Auch liegt im Falle des Klägers kein Seltenheits- oder Katalogfall vor, der zur Pflicht der Benennung eines konkreten Arbeitsplatzes führen würde (vgl. BSG, Großer Senat, a.a.O., Seite 35). Der Arbeitsmarkt gilt unter anderem als verschlossen, wenn einem Versicherten die so genannte Wegefähigkeit fehlt. Zur Erwerbsfähigkeit gehört auch das Vermögen, einen Arbeitsplatz aufsuchen zu können. Dabei ist nach der Rechtsprechung des BSG ein abstrakter Maßstab anzuwenden. Ein Katalogfall liegt nicht vor, soweit ein Versicherter täglich viermal Wegstrecken von knapp mehr als 500 Meter mit einem zumutbaren Zeitaufwand von bis zu 20 Minuten zu Fuß zurücklegen und zweimal öffentliche Verkehrsmittel während der Hauptverkehrszeiten unter Berücksichtigung aller ihm zur Verfügung stehender Mobilitätshilfen benutzen kann. Dann gilt die Erwerbsfähigkeit als nicht in beachtlichem Maße einschränkt und die konkrete Benennung einer Verweisungstätigkeit ist nicht erforderlich. Sind Arbeitsplätze auf andere Art als zu Fuß erreichbar, zum Beispiel mit dem eigenen Kraftfahrzeug bzw. mit einem Fahrrad, ist der Arbeitmarkt ebenfalls nicht verschlossen (BSG, Urteil vom 17. Dezember 1991 - 13/5 RJ 73/90 - SozR 3-2200 § 1247 RVO Nr. 10). Die Gehfähigkeit des Klägers ist nach übereinstimmender Auffassung von Dr. P. und PD Dr. W. aus orthopädischer Sicht nicht wesentlich beeinträchtigt. Dr. H. hat zwar den Kläger als in der Lage erachtet, zu Fuß 500 Meter innerhalb 20 Minuten zurückzulegen, allerdings nicht viermal am Tag. Für diese Einschränkung hat er jedoch aus internistischer Sicht keine Erklärung aufzeigen können, zumal er die vom Kläger geschilderte Luftnotsymptomatik gerade nicht mit den objektiven Untersuchungsbefunden nicht erklären konnte. Schließlich hat der Kläger bei der Untersuchung bei PD Dr. W. am 1. August 2007, eineinhalb Monate später, selbst angegeben, zwar nur langsam gehen zu können, aber sonst in der Mobilität nicht eingeschränkt zu sein. Auch bei Dr. P. hat er selbst das langsame Zurücklegen einer Gehstrecke von eineinhalb bis zwei Kilometern mit Pausen für möglich erachtet und eingeschätzt, 30 Minuten "schmerzarm" laufen zu können. Für den Senat ist nachvollziehbar, dass die Übergewichtigkeit zwar seine Gehfähigkeit erschwert, der Kläger aber gleichwohl eine Wegstrecke von knapp mehr als 500 Meter viermal am Tag innerhalb von 20 Minuten bewältigen kann.

Die Kostenentscheidung beruht auf § 193 SGG.

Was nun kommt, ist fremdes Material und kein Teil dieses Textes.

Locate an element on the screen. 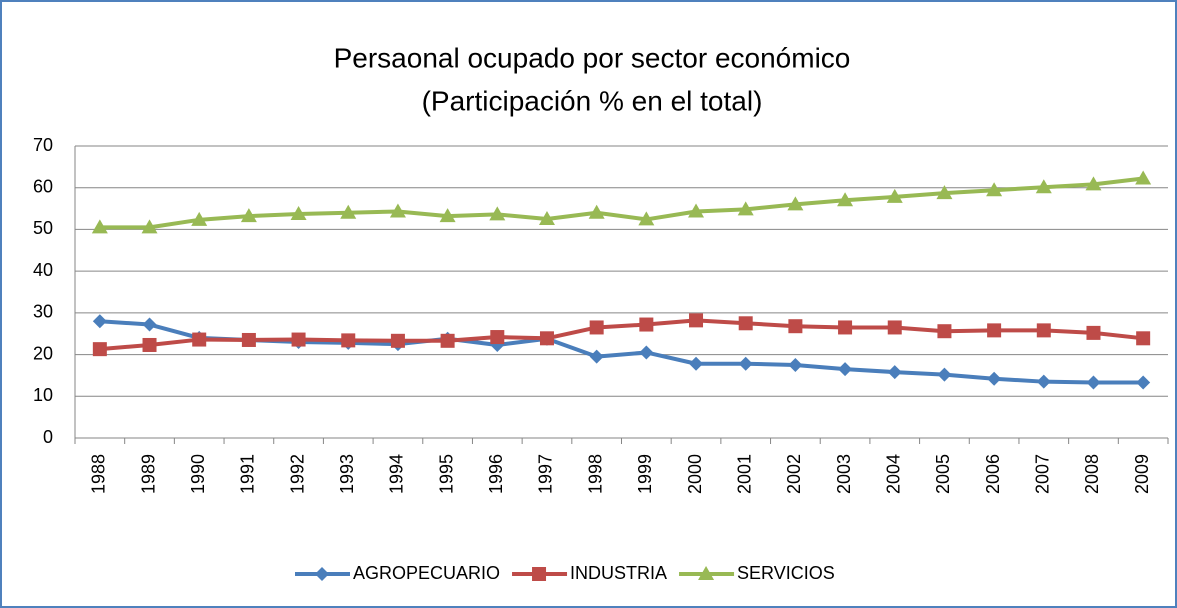 The image size is (1177, 608). x-tick-label: 1991 is located at coordinates (248, 474).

Gründe für eine Zulassung der Revision im Sinne von § 160 Abs. 2 SGG liegen nicht vor. Es handelt sich um eine Einzelfallentscheidung auf gesicherter Rechtsgrundlage, ohne dass der Senat von einer Entscheidung der in § 160 Abs. 2 Nr. 2 SGG genannten Gerichte abweicht.